3.2.2. Categorical Variables
1.2.2.1. Impact of Item_Fat_Content
onItem_Outlet_Sales
Item_Fat_Content_pivot = train.pivot_table(index='Item_Fat_Content', values="Item_Outlet_Sales", aggfunc=np.median)
Item_Fat_Content_pivot.plot(kind='bar', color='blue',figsize=(12,7))
plt.xlabel("Item_Fat_Content")
plt.ylabel("Item_Outlet_Sales")
plt.title("Impact of Item_Fat_Content on Item_Outlet_Sales")
plt.xticks(rotation=0)
plt.show()
Low Fat products seem to higher sales than the Regular products
1.2.2.2. Impact of Outlet_Identifier on Item_Outlet_Sales
Outlet_Identifier_pivot = train.pivot_table(index='Outlet_Identifier', values="Item_Outlet_Sales", aggfunc=np.median)
Outlet_Identifier_pivot.plot(kind='bar', color='blue',figsize=(12,7))

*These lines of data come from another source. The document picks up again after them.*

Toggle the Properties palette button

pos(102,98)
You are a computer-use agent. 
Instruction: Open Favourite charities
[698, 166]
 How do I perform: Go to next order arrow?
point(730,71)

plt.xlabel("Outlet_Identifier")
plt.ylabel("Item_Outlet_Sales")
plt.title("Impact of Outlet_Identifier on Item_Outlet_Sales")
plt.xticks(rotation=0)
plt.show()
Out of 10- There are 2 Groceries strore, 6 Supermarket Type1, 1Supermarket Type2, and 1 Supermarket Type3. You can see from the below pivot table.

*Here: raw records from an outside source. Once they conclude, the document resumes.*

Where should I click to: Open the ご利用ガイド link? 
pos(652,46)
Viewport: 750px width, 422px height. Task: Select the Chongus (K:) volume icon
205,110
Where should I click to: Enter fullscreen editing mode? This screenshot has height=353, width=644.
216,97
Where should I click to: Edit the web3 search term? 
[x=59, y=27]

train.pivot_table(values='Outlet_Type',
columns='Outlet_Identifier',
aggfunc=lambda x:x.mode())
train.pivot_table(values='Outlet_Type',
columns='Outlet_Size',
aggfunc=lambda x:x.mode())
Most of the stores are of Supermarket Type1 of size High and they do not have best results. whereas Supermarket Type3 (OUT027) is a Medium size store and have best results.
1.2.2.3. Impact of Outlet_Size
on Item_Outlet_Sales
Outlet_Size_pivot = train.pivot_table(index='Outlet_Size', values="Item_Outlet_Sales", aggfunc=np.median)
Outlet_Size_pivot.plot(kind='bar', color='blue',figsize=(12,7))
plt.xlabel("Outlet_Size")
plt.ylabel("Item_Outlet_Sales")
plt.title("Impact of Outlet_Size on Item_Outlet_Sales")
plt.xticks(rotation=0)
plt.show()
1.2.2.4. Impact of Outlet_Type
on Item_Outlet_Sales
Outlet_Type_pivot = train.pivot_table(index='Outlet_Type', values="Item_Outlet_Sales", aggfunc=np.median)
Outlet_Type_pivot.plot(kind='bar', color='blue',figsize=(12,7))
plt.xlabel("Outlet_Type")
plt.ylabel("Item_Outlet_Sales")
plt.title("Impact of Outlet_Size on Item_Outlet_Sales")
plt.xticks(rotation=0)
plt.show()
It could be a good idea to create a new feature that shows the sales ratio according to the store size.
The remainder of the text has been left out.